I also let it soak into my hair LOL

oops #yolo


----------



## Bacon Boy (Apr 14, 2013)

Every day. Too much of a germaphobe to go without washing my body & hair.


----------



## Pizza Prince (Apr 14, 2013)

Normally everyday, but lately I've been trying to do it every other day since I heard it can make your hair less greasy/scalp less dry/etc.
I shower everyday though!


----------



## Stevey Queen (Apr 14, 2013)

Every day. Once.


----------



## Trent the Paladin (Apr 14, 2013)

Every day, twice at most if I ran through mud or something. If it's having any negative effects, I think it only compounds what the stress is doing to my hair a little.


----------



## Sora (Apr 14, 2013)

Once a day.


----------



## Juicebox (Apr 14, 2013)

I shower every day, but it's necessary for me to cover up my hair every other day, because it looks disgusting if I wash it every day. On the days I don't get to wash it, I have to wrap it up in a towel to keep the water from hitting it. If I end up washing it every day, my hair starts to break and my scalp dries out.


----------



## Dustbunnii (Apr 14, 2013)

I normally shampoo every day, even though that can be a no-no for curly hair. I always make sure to condition it after shampooing though. Conditioner is wonderful. It makes brushing my hair painless.
The main reason I do that is because I hate not showering, and I hate having hair product left over from two days before because it starts looking like dandruff after a while.... or it makes my hair look kinda greasy. It also makes my scalp itchy.
I would just not use hair product, but my hair would be a frizzy, poofy mess without it.

I'm considering not shampooing anymore and just wetting my hair in the shower instead. We'll see how that goes I guess.


----------



## oath2order (Apr 14, 2013)

Jeremy said:


> People say it's bad to shampoo your hair every day but it feels weird if I don't.  I kind of want to stop doing it so much but then I feel unclean.



This is how I feel.



Bacon Boy said:


> Every day. Too much of a germaphobe to go without washing my body & hair.



SAME HERE


----------



## Officer Berri (Apr 15, 2013)

I wash my hair twice a week. I usually wear a shower cap when I don't wash my hair. My hair seems to be healthier looking when I don't get it wet every day for some reason.
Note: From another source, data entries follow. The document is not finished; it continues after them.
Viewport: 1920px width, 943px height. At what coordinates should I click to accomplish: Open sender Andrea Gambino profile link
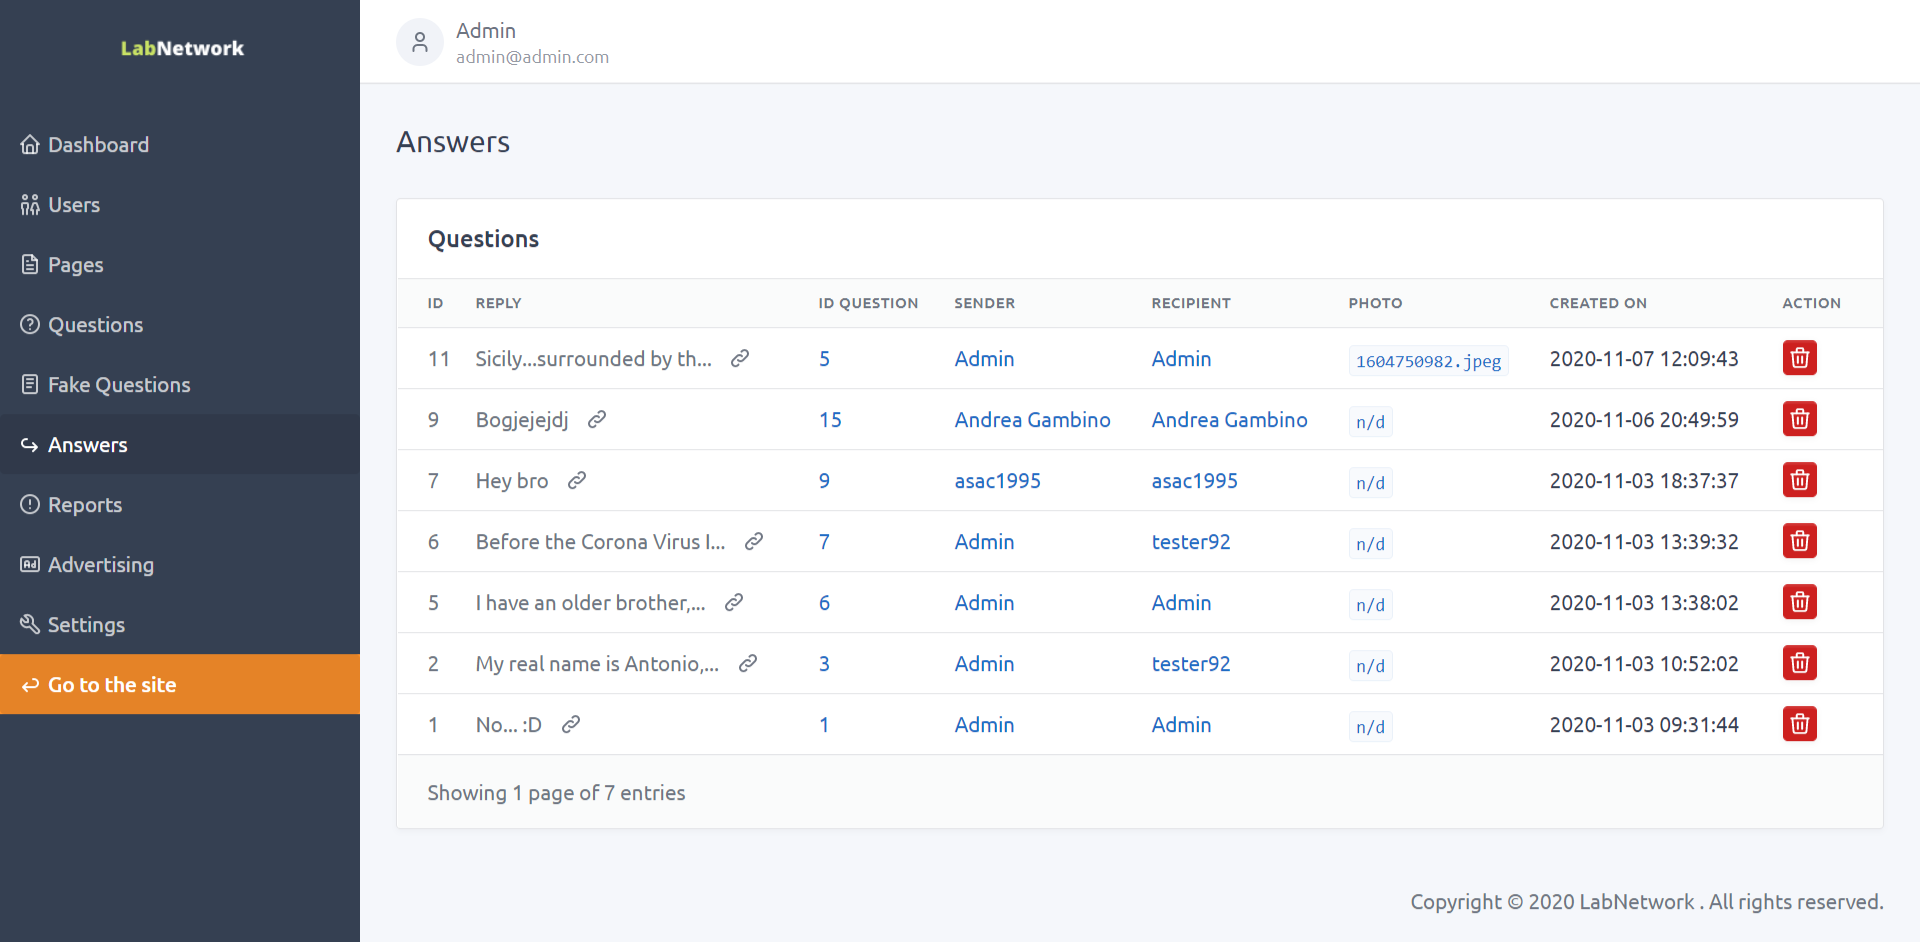coord(1032,420)
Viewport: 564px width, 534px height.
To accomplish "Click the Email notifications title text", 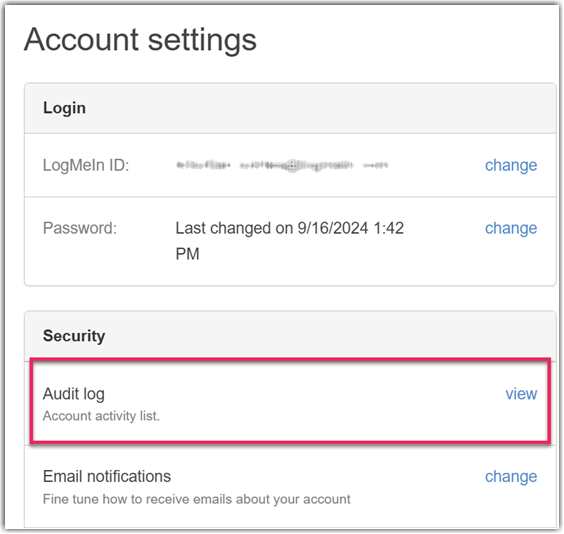I will (x=107, y=476).
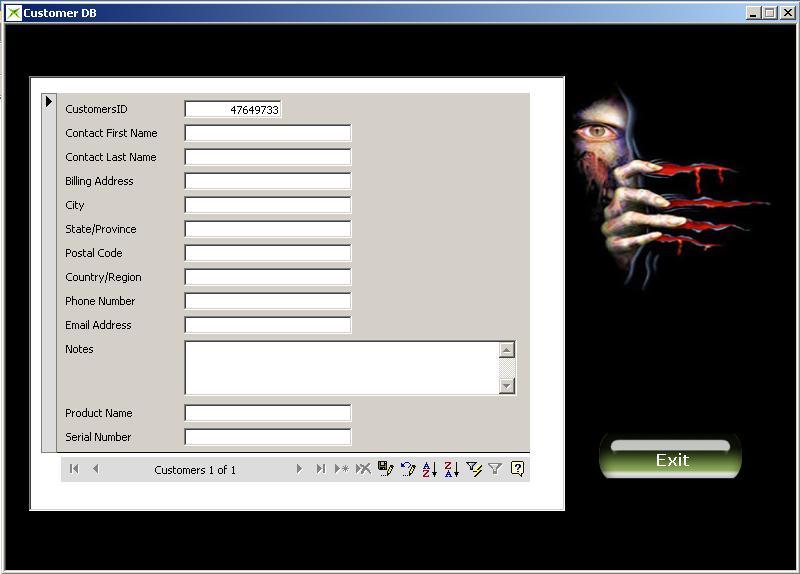Click the Notes scrollbar down arrow
This screenshot has height=574, width=800.
point(506,386)
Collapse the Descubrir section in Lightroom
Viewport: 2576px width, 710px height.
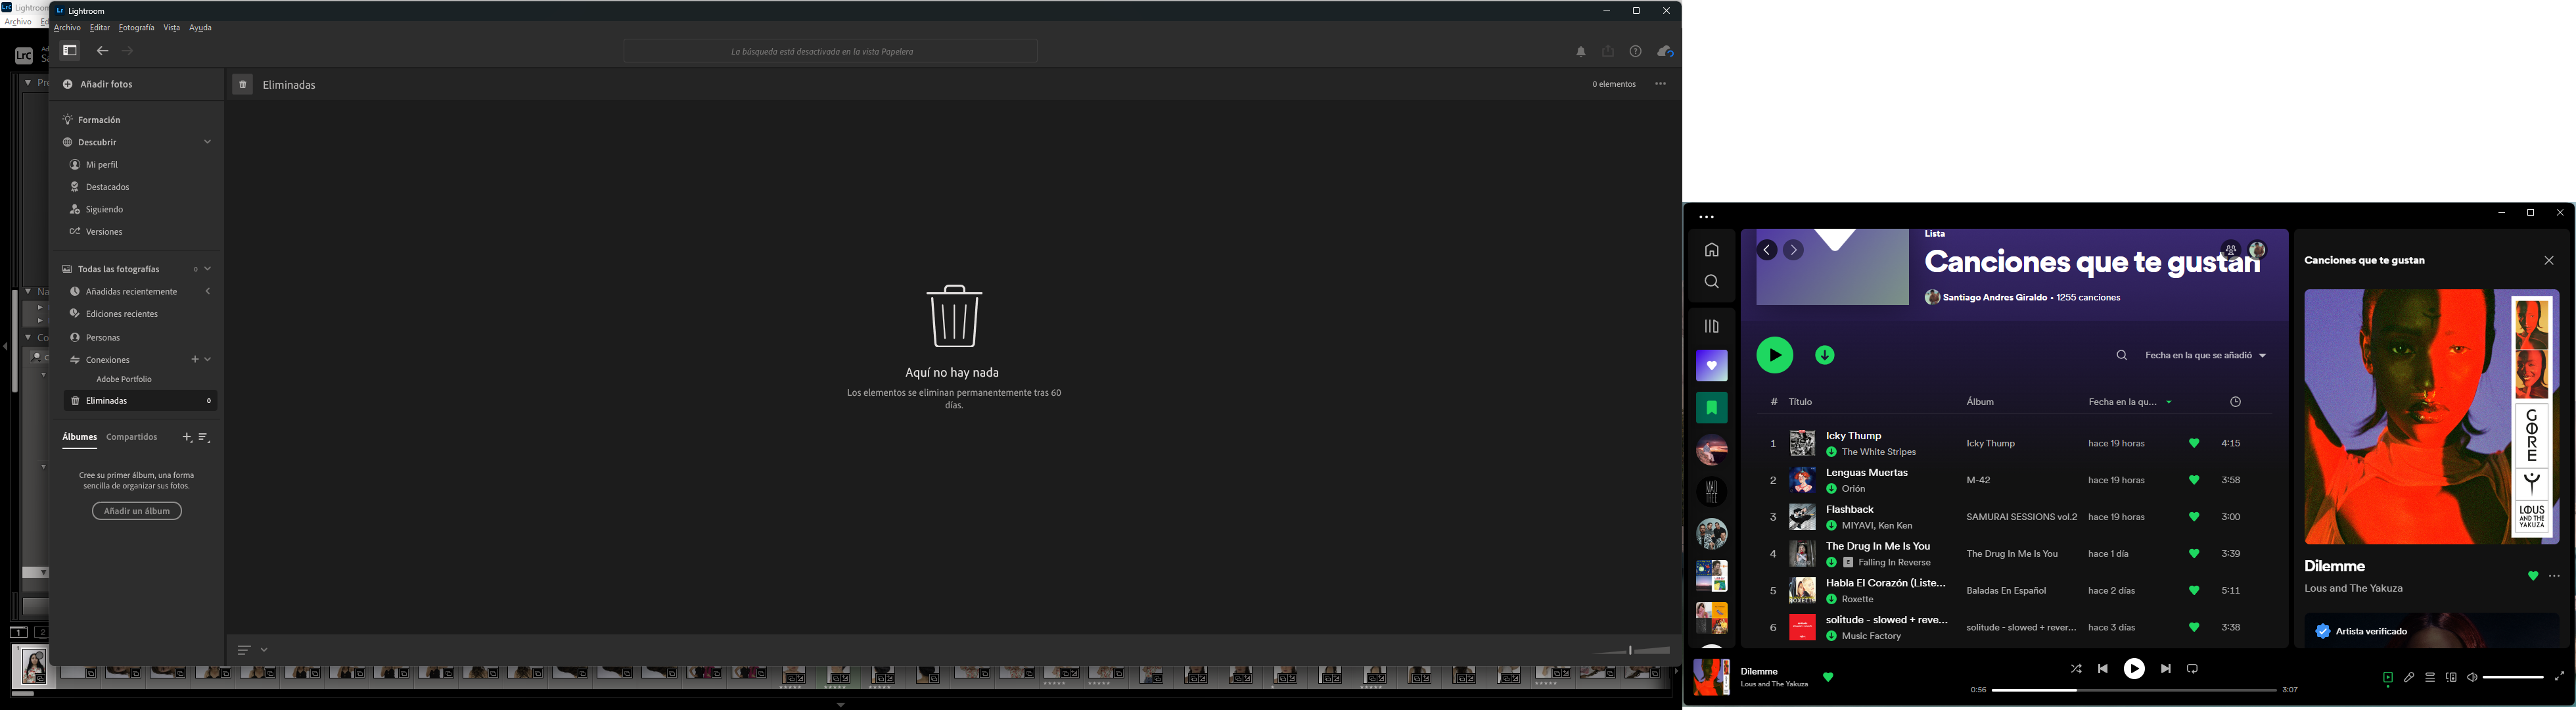pyautogui.click(x=207, y=141)
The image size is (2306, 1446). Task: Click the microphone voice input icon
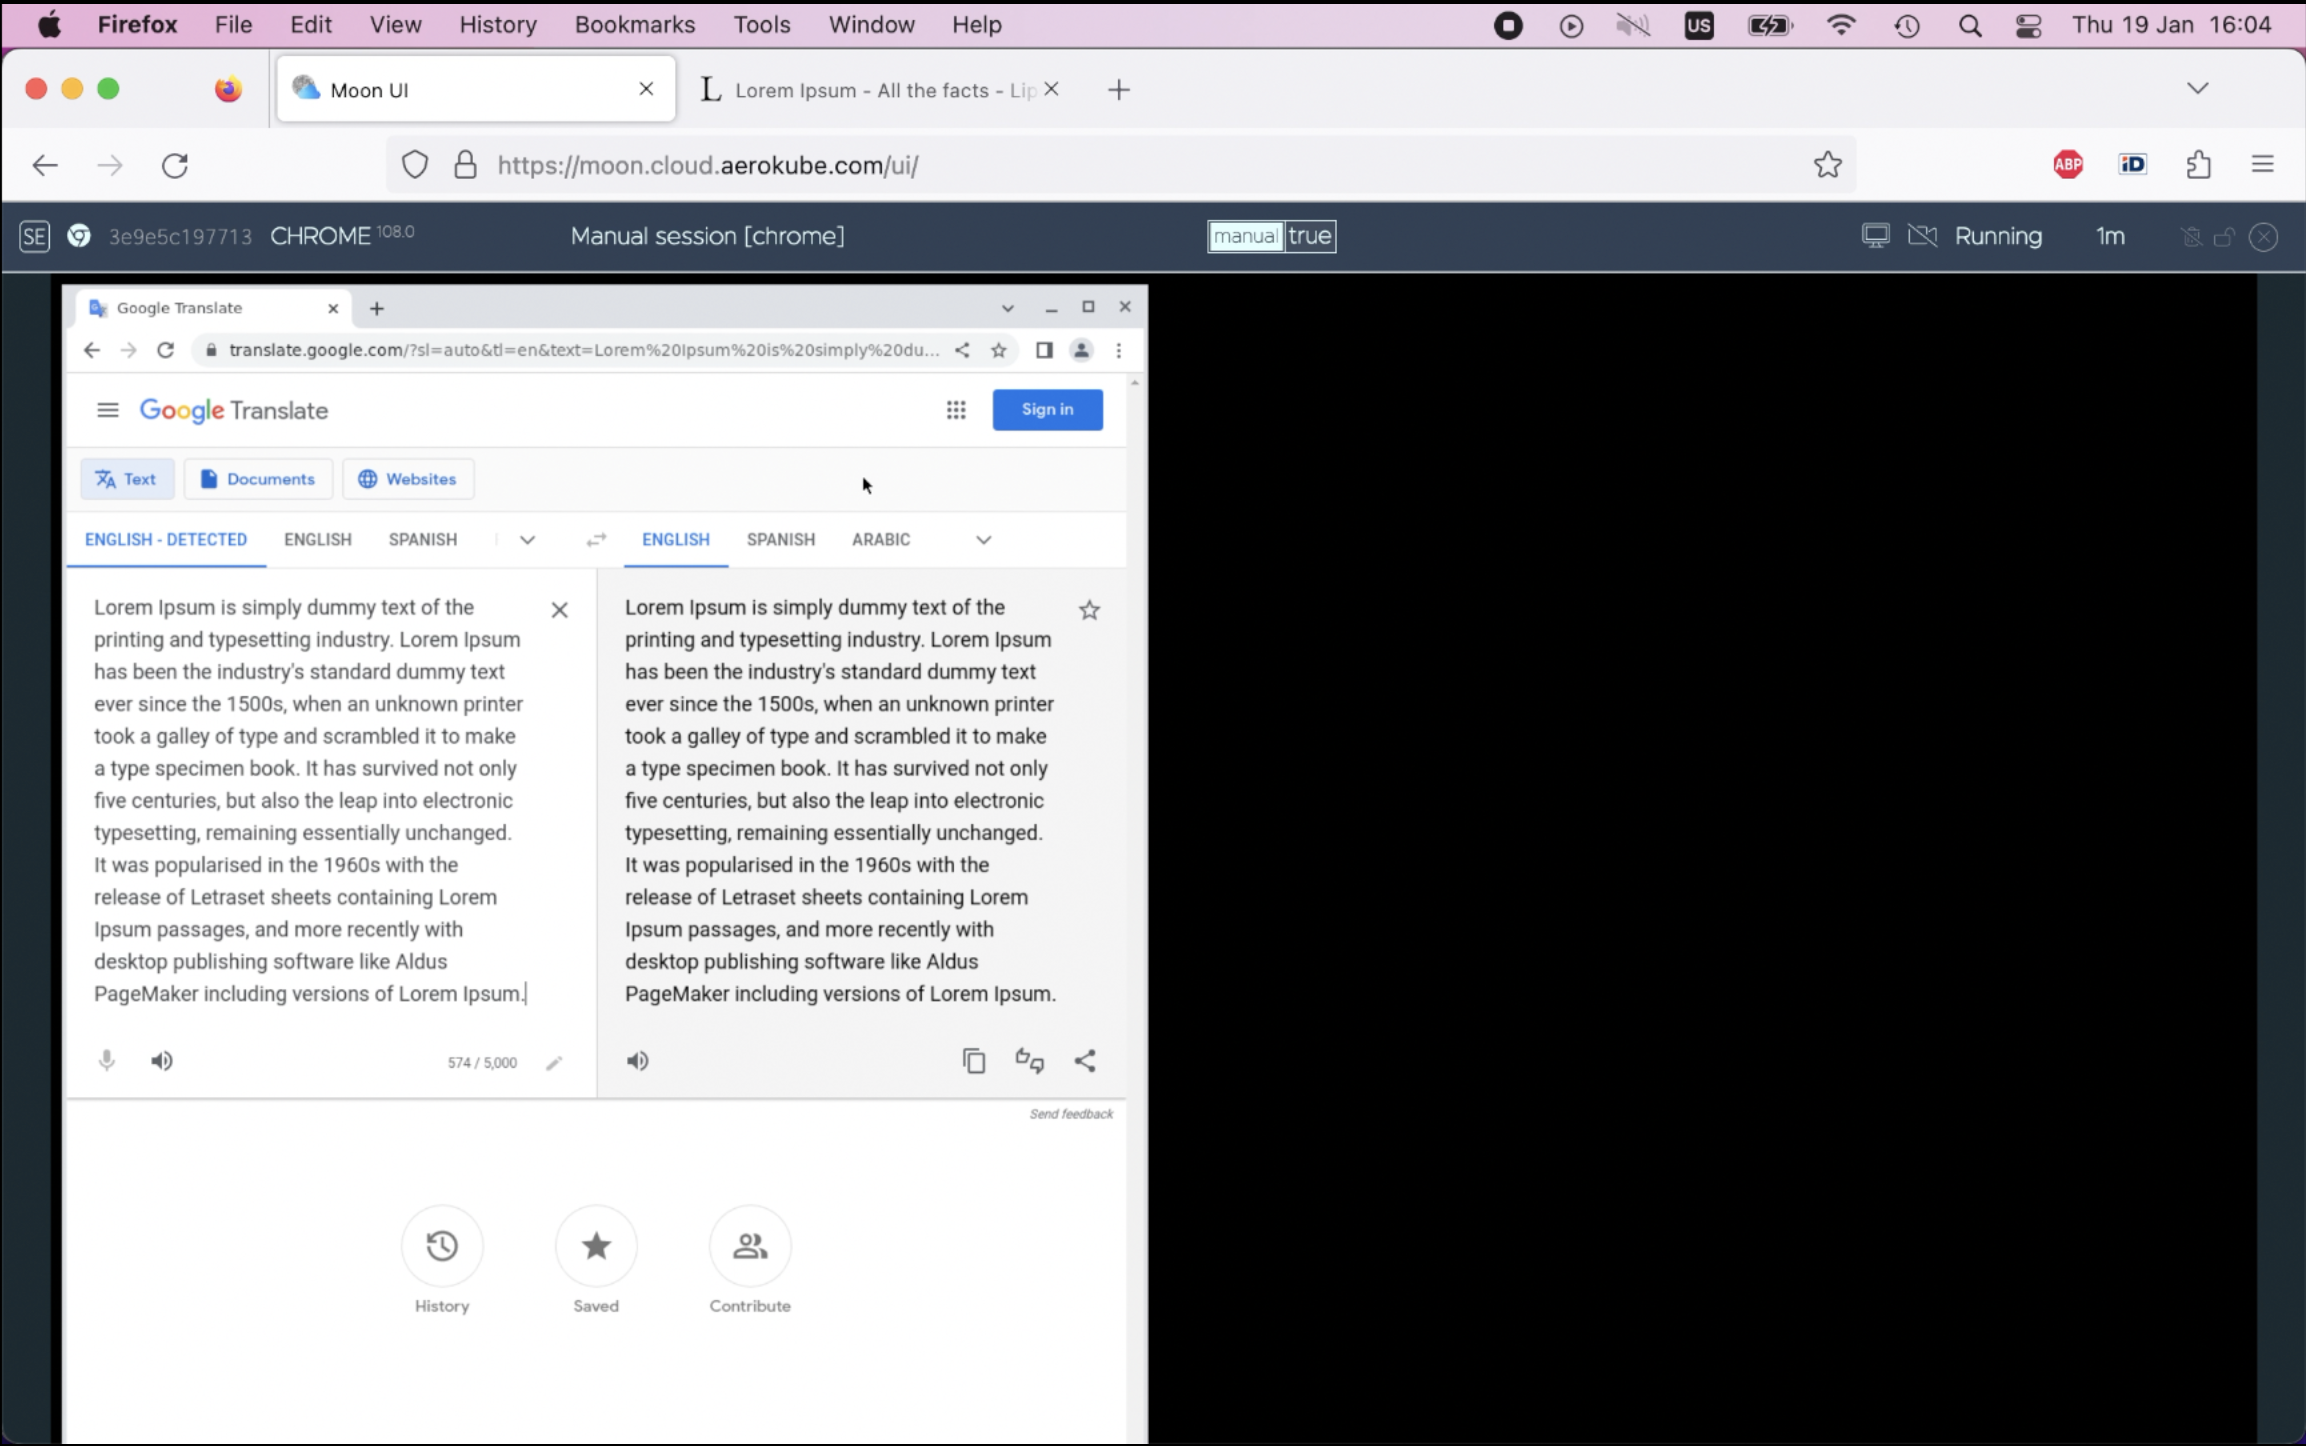[106, 1061]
I use dandruff shampoo and conditioner. It doesn't help that much. One might say that's because I wash my hair twice a week. But when I used to wash my hair every day my scalp always seemed to be worse and dried out more often. Honestly for me it seems that it's healthier to not be washing every day. My hair is just as clean as it ever is and washing every day was just a waste of shampoo and conditioner for me.

My brother, on the other hand, likes to take two showers a day sometimes. And he uses two different brands of shampoo and conditioner. And he uses way too much and leaves globs of the stuff on the floor of the shower. And he has dry scalp problems and oily hair problems... which is why he interchangeably uses two different brands of shampoo and conditioner.


----------



## SockHead (Apr 15, 2013)

Shampoo + Conditioner every day unless I forget to do it. I kind of have a routine in the shower so I almost never forget.


----------



## tigereyes86 (Apr 15, 2013)

Once a day, my hair gets greasy if I leave it any longer.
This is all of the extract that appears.